KAUSHAL DIWAN Vs. INCOME TAX OFFICER
INCOME TAX APPELLATE TRIBUNAL
Click here to view full judgement.
P.V.B. Rao, Vice President -
(1.) AS a Third Member, has to resolve the following point of controversy that arose between the members who heard the appeal:
Whether, on the facts and in the circumstances of the case, a penalty under Section 285A(2) was exigible in respect of the year 1978-79 ?
AS can be seen from the above, the matter is very simple. The question is, whether the assessee is liable to pay fine under Section 285A(2).
(2.) The facts leading to the levy of penalty are as follows : On 24-3-1977, the assessee entered into a contract for supply of goods and/or services to a certain party for Rs. 17,820. In accordance with the provisions of Section 285A(2), the assessee was required to furnish to the ITO concerned, particulars in Form No. 52 as prescribed in Rule 120 of the Income-tax Rules. The due date was 23-4-1977. The assessee did not comply with the above provisions. However, he supplied to the ITO information on 6-9-1980. The Commissioner initiated proceedings against the assessee for levy of fine under Section 285A. The assessee pleaded that this was the first time that the assessee entered into a contract and he did not know the legal formalities regarding furnishing of information. The Commissioner rejected the plea and imposed fine of Rs. 2,000.

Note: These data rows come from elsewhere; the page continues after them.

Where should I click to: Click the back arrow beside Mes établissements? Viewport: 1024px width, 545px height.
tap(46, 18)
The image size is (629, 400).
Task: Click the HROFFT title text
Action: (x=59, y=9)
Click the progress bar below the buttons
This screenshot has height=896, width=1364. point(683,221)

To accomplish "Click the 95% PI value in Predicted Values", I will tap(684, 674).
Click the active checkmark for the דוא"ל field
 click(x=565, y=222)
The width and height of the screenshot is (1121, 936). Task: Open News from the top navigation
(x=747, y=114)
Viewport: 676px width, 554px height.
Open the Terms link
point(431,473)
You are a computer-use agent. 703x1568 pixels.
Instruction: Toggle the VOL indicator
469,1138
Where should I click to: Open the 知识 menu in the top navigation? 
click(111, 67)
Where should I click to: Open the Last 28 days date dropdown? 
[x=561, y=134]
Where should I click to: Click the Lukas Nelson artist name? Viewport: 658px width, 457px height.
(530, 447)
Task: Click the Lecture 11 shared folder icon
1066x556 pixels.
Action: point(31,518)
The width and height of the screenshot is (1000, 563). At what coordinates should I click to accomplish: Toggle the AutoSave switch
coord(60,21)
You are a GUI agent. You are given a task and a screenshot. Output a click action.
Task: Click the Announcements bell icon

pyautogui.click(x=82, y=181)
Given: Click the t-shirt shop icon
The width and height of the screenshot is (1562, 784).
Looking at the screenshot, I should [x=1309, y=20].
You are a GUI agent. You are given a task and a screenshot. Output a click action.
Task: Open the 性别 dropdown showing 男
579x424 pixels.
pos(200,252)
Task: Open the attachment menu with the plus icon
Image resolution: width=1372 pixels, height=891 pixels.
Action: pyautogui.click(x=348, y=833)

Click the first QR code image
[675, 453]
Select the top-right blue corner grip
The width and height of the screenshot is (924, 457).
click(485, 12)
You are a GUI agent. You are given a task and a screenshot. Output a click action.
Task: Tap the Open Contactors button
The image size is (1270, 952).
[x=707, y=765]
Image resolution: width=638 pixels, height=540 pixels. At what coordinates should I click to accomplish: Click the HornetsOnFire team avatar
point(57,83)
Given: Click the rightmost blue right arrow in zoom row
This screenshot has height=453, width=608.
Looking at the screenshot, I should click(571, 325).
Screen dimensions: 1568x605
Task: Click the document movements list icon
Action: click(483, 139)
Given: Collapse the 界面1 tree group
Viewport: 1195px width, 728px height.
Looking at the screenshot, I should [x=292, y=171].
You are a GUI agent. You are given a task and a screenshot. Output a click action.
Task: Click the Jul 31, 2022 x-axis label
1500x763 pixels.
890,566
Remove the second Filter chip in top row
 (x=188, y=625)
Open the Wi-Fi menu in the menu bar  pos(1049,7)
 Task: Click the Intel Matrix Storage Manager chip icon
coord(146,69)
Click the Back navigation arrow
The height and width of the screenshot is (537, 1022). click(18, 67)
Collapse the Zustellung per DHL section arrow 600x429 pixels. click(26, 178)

The assessee came up in appeal and he appeared in person. The learned Judicial Member held that the penalty is leviable at Rs. 1.65 per day for the period from 24-7-1977 to the date of filing of the return of total income. On the other hand, the learned Accountant Member held that no penalty was leviable. According to him, the ITO completed the assessment sometime in September 1978 and there was no difficulty for him to complete the assessment without the information required under Rule 120. It was also pointed out by the learned Accountant Member that the assessee's case was petty and that there was no professional advice taken by him. He has also taken into account that the assessee was merely a college student and that the contract was with the Government and the tax was also deducted at source. Ultimately, a refund was due when the assessment was made. Thus, he cancelled the fine.
(3.) NONE appeared for the assessee. The learned departmental representative placed orders of both the members in extenso. He strongly relied on the order of the learned Judicial Member and contended that the assessee having committed the default was rightly made liable for the fine.;
Copyright © Regent Computronics Pvt.Ltd.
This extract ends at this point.